1. The problem statement, all variables and given/known data
Let |v> ∈ V with |v> ≠ |0>, and let λ, μ ∈ ℂ.
Prove that if λ|v> = μ|v>, then λ = μ

2. Relevant equations
Vector Space Axioms

3. The attempt at a solution
I am struggling to begin with this one.
I can think of tons of different ways to begin, but all seem to get into a hazy area where I am unsure.
I could start by adding or "subtracting" from both sides λ|v> or by adding 0 to both sides, or any other traditional proof ways.

Is there any hint to help me go in the right direction?

2. Oct 10, 2015

### Ray Vickson

PF rules: show us your attempt first, then we are allowed to give hints.

3. Oct 10, 2015

### RJLiberator

I can give you a first attempt, I have many disaster steps.
It should be a simple proof, I am just seemingly taking the wrong first steps.

λ|v> = μ|v> (this is what we have)
First step is the challenging part: I don't know, let's try adding λ|v> to both sides.
λ|v> + λ|v> = μ|v> + λ|v>
(λ+λ)|v> = (μ+λ) |v>
Now we see that λ+λ = μ+λ
And so with simple subtraction we get λ = μ

Is that a correct way of doing it?

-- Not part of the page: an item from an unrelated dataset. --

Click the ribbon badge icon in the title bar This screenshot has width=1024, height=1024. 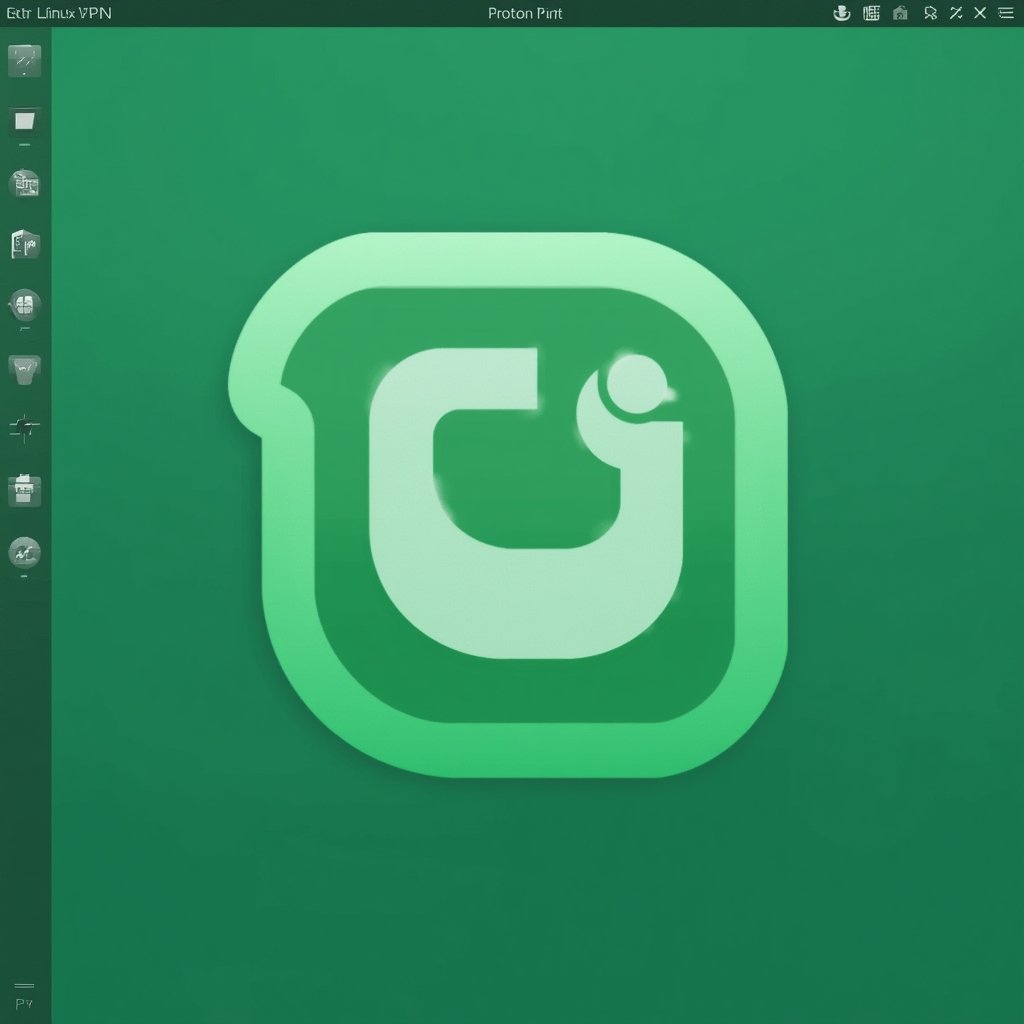(930, 13)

I feel like I am skidding by something here...

4. Oct 10, 2015

### Staff: Mentor

I would suggest subtracting μ|v> from both sides (or adding -μ|v> to both sides).
This would give you λ|v> - μ|v> = |0>
(I have to admit, I'm not very familiar with this notation. It seems to be used more by physicists than by mathematicians, AFAIK.)

5. Oct 10, 2015

### RJLiberator

If I were to subtract, the proof looks as follows:
λ|v> = μ|v>
λ|v> - μ|v> = μ|v> - μ|v>
λ|v> - μ|v> = 0

But isn't this essentially what we started with?
How do we go from here to prove that λ = μ ?
Do we say:

λ|v> - μ|v> = 0
(λ-μ)|v> = 0 and since v ≠ 0 then λ-μ must = 0, and so it follows that λ = μ.

That seems like a correct path! Excellent.

It's as if my proof writing abilities are increased tenfold when I write a post on Physics Forums.

6. Oct 10, 2015

### Ray Vickson

No: if you have not yet proven that $\lambda |v \rangle = \mu |v \rangle \Longrightarrow \lambda = \mu$, then you have no reason to suppose that
$(\lambda + \lambda) |v \rangle = (\lambda + \mu) |v \rangle \Longrightarrow \lambda + \lambda = \lambda + \mu$. Basically, you are just assuming the result you want to prove.

7. Oct 10, 2015

### RJLiberator

If we have (λ-μ) |v> = 0
and since |v> ≠0, we can say (λ-μ) must equal 0, correct?

Or is this still assuming the result?

8. Oct 10, 2015

### Staff: Mentor

Correct. You that λ|v> - μ|v> = (λ-μ) |v> because of one of the vector space axioms that pertain to scalar multiplication.
Assuming the result would be assuming that λ = μ.

9. Oct 10, 2015

### Ray Vickson

No, probably not, provided you have already proven that $c |v\rangle = |0 \rangle$ implies $c = 0$, or else have assumed it as an axiom.

10. Oct 10, 2015

### RJLiberator

Ah, I see the difference.

In my first proof we had λ+λ = λ+μ
Where I was assuming the result.

In this last proof we have λ-μ = 0
Where we are not assuming anything here, we are showing what is needed.